He has another account out there already.

https://www.ebay.com/itm/Vintage-Unk....c100005.m1851

----------


## MikeEdgerton

I've also found out that eBay jumps a little faster when you report it as an offer to sell outside eBay than they do when you say it's a fraudulent listing.

----------

gtani7

----------


## MikeEdgerton

A quick scan this morning pops up one mandolin but the listing has been removed. I'm sure they will be back  :Cool:

----------


## colorado_al

> My other hobby is collecting game used sports jerseys - and I have reported a couple of crooked listings to eBay, but they never seemed to do anything about them.
> 
> I just hate to think of how may people get taken by these crooks and give legitimate eBay sellers a bad name.


Wait a minute. We're allowed to have other hobbies besides mandolin?

----------


## your_diamond

> Wait a minute. We're allowed to have other hobbies besides mandolin?



Well if we are allowed other hobbies, I want this SCAM 22 ft long Shuffleboard because it has FREE SHIPPING! http://r.ebay.com/wgoub7 Free shipping?!?!? It's gotta weigh 1000lbs.

----------


## Kevypel

> If you have time go here and report the listing as being fraudulent.
> 
> https://www.ebay.com/itm/THE-GIBSON-...AAAOSw-o9ambsk


Hi Mike I am trying to figure out how to spot a fraudulent post on ebay

----------


## Jeff Mando

1.  Usually a popular or rare item is priced Waaaaay too cheap.
2.  The seller asks you to go off of eBay to complete the sale.

----------


## pops1

I keep reporting the Gibson mandolins for a couple dollars and when you hit description it goes to a buy it now instead of the bid it is supposed to be. He puts them (about 6) up every few days or so.

----------


## HonketyHank

Before I start thinking about a bid, I check as much as I can about the listing and the seller to see if I see warning signs.
Check "other items" listed by the seller. Does the item kinda go with the others? Check the seller's feedback. Does he show a record of inactivity, then all of a sudden he has stuff for sale but no recent feedback? Does he have feedback as a buyer? Is it at all related to what he is trying to sell? Does the seller respond intelligently to a question about the item? Are the pictures decent? I won't bid on a mandolin if the pictures are fuzzy. Fuzzy pictures could be on purpose or they could be just because the seller doesn't know how to take a decent picture. In either case, they could be covering up significant problems regardless of whether the seller knows they are problems. These are all different kinds of "yellow flags" to me. If I see several yellow flags, or if they are so yellow that they are almost red, I back out. 

These listings we have been talking about are easy to spot if you have been watching ebay. They are familiar, the same items, the same pictures, almost the same words, fonts, colors, instructions.
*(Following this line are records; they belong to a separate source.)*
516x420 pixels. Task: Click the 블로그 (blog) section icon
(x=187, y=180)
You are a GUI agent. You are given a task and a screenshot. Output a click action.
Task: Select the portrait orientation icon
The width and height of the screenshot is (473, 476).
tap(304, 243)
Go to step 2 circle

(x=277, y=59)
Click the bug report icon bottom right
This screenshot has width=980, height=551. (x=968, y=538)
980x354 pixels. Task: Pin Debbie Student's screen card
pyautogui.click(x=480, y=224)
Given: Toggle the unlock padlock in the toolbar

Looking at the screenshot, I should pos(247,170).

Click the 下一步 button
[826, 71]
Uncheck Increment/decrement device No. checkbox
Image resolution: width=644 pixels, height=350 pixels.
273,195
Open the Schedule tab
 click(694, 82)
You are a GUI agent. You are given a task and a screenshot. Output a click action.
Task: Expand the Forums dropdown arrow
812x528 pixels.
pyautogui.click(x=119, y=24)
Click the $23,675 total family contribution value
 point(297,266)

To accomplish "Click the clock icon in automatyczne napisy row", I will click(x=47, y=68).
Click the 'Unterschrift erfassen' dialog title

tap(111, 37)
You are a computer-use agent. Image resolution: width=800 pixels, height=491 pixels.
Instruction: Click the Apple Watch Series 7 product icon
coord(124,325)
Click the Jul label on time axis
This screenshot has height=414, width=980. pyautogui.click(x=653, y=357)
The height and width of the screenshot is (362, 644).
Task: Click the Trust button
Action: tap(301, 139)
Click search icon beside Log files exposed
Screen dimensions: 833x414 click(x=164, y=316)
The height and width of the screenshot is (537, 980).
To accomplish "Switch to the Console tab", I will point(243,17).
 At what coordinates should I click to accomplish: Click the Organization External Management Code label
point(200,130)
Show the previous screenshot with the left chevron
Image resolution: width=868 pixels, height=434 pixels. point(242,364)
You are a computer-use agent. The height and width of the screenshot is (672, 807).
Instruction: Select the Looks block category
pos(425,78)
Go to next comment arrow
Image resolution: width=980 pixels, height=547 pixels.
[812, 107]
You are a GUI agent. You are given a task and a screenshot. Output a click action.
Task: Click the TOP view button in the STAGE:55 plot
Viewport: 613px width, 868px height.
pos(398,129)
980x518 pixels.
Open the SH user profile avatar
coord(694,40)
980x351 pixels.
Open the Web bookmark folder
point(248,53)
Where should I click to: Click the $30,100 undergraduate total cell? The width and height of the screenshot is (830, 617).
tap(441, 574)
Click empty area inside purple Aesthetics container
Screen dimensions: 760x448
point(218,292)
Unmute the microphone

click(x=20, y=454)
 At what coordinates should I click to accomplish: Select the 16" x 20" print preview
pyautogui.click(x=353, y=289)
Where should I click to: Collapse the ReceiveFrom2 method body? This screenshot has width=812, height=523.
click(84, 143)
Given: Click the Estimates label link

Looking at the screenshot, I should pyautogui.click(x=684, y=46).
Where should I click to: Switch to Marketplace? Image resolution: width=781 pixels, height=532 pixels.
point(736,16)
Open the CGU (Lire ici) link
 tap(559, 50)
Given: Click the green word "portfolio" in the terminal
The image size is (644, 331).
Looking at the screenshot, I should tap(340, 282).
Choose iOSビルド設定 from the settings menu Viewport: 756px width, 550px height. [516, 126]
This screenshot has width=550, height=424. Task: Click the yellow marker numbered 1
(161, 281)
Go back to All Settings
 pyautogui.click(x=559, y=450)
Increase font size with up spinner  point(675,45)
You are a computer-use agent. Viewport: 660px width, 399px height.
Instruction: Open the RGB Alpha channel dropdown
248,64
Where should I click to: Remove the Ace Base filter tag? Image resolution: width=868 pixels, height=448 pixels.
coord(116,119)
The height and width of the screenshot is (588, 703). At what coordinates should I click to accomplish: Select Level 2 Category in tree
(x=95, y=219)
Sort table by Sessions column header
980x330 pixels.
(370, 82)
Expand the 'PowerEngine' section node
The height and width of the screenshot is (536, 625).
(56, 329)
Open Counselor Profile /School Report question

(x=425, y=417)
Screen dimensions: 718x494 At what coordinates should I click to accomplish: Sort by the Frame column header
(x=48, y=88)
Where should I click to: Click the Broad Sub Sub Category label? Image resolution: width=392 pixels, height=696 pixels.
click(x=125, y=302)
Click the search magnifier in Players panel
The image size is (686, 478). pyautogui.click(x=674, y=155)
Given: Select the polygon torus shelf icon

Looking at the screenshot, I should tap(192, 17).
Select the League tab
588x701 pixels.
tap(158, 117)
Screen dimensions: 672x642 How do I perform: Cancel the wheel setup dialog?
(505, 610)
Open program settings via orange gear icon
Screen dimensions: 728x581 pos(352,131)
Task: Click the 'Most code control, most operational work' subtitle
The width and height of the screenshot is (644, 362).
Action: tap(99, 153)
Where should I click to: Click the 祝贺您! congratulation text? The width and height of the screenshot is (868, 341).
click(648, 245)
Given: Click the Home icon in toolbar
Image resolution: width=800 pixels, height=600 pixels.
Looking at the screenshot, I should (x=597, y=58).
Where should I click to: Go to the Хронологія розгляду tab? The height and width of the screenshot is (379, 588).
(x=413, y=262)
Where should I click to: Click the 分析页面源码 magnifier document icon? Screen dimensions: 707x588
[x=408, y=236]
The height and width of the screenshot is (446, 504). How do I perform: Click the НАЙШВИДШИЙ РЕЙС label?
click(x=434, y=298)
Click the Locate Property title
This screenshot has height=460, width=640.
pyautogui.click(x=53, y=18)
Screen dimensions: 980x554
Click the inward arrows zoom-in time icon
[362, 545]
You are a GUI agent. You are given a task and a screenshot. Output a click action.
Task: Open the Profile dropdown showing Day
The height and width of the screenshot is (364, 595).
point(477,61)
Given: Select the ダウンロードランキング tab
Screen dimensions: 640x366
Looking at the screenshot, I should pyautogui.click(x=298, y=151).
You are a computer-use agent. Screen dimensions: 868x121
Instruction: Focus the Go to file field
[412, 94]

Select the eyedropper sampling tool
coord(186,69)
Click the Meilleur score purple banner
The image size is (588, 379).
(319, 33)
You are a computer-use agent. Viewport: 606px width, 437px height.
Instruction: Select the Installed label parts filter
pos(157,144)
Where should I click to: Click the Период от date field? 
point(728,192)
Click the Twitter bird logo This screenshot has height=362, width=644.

I have refrained from participating in several auctions based solely on a nagging suspicion about a yellow flag. Maybe I lost out. But I didn't lose any money on them, nor did I have the inconvenience of making a claim through ebay and a return.

----------


## MikeEdgerton

> Hi Mike I am trying to figure out how to spot a fraudulent post on ebay


I'm sure you're not the guy posting these things Kev but if you were and you wanted to know what was tipping everyone off you could then change your way of doing things so rather than tell you it's probably best that you just hang around and tell us about your interest in the mandolin.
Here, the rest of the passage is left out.